20070109

f

bana kalırsa uykunun en garip yani çorapları çıkarmaktır. temizlik imandan gelir o ayrı ama uyku çorapları denilen bir kavram eğer yoksa yatağa çıplak ayakla girmek garip bir şekilde hoşumuza gidiyor demektir. bu aslında bütün günün stresi, gerginliği, saçmalıklarını yatağın bir kenarında bırakıp uyku denilen o muhteşem buluşa kendini bırakmak içindir. pijama da çizgili olanlar dahil bu amaçla icat edilmiştir gavurlar tarafından. röptaşambırı ne bok yemeye buldular onu bilemiyorum.

neyse; ankarada o irenç günlerde bir tane saatim vardı. tabii o günlerin irenç olması nedeniyle ankaradan bazen bahsi geçen küçük kasabaya gitmek yapabildiğimiz en güzel kaçıştı. lakin o vakitler ufak birşey keşfetmiştim. saatimi ankarada kesinlikle çıkarmıyor, kasabaya gecenin 3'ünde gitsem bile sehpanın üzerine bırakıyordum. ve o saat o koldan çıktığı zaman ankara tamamen geride kalıyordu. bu basit ama temiz bir oyunun tüm hayatı ise başka bir şehre gittiğim zaman değişti, eğer saati çıkartırsam tüm ihale ankaraya kalacak, çıkartmazsam kasabaya ayrı bir anlam ithaf edecektim. durdum, düşündüm, saati masanın üzerine bıraktım.
şimdi anladınız mı ankara ile aramızda bitmeyen bu nusibet neymiş, ne kadar büyükmüş?
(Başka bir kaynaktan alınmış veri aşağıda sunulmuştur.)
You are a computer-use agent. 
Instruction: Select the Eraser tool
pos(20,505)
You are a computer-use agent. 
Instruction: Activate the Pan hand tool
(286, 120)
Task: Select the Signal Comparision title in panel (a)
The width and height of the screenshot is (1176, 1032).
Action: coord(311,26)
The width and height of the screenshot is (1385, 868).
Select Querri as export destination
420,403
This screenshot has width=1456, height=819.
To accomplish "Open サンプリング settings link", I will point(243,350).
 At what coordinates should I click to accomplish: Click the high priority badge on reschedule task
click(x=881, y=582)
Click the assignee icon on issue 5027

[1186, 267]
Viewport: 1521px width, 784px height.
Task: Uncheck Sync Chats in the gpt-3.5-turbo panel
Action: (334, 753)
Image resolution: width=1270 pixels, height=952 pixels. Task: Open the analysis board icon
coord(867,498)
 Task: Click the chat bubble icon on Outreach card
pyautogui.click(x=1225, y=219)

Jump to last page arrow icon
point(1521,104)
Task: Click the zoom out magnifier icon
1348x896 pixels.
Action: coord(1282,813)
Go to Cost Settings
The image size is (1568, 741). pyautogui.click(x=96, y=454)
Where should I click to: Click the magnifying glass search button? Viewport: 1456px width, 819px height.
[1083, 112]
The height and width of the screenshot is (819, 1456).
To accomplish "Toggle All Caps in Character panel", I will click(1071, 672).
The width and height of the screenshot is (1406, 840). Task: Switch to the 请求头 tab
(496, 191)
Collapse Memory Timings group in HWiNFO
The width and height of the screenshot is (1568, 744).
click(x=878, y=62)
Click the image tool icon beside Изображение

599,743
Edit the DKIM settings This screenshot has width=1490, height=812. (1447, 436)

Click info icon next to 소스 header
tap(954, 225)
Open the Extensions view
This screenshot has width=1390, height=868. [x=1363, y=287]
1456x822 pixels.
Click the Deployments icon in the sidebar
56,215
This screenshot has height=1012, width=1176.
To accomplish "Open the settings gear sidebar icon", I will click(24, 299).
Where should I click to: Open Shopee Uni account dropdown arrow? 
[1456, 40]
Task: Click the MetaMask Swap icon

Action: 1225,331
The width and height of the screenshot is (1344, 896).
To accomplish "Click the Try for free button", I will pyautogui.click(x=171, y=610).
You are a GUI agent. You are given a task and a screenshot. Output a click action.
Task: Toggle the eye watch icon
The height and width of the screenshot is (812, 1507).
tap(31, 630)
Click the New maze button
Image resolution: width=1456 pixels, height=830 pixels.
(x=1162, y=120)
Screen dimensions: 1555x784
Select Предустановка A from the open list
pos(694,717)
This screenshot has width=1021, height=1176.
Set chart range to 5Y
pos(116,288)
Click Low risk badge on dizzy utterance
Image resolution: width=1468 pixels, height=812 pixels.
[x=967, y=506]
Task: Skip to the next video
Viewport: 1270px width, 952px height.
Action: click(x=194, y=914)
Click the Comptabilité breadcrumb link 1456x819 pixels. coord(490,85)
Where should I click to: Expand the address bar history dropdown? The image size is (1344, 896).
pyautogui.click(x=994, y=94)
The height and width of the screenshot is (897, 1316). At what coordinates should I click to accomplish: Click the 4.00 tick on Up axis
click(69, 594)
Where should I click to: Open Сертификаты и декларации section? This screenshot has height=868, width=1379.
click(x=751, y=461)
çorap ve saat birden yakın şeyler gibi gözüktü bana, ondan yazdım.

1 yorum:

lucy dedi ki...

evet var böyle bi'şey yani böyle bir durum, kadın dergilerinde felan testler de oluyor hatta soyunma biçiminden karakter tahlilleri. ben de önce saati çıkarıverenlerdenim evime giriyorsam eğer, yani üstümdekileri atmaya ne şekilde, hangisinden başlayacağım bulunduğum yere bağlı biraz. aman off niye anlatıyorum ben gece gece bunları. en alakasız bir giriş yani.. neyse uyku kardeşim ver elini, diyeyim ben. usul usul damla damla eriyelim..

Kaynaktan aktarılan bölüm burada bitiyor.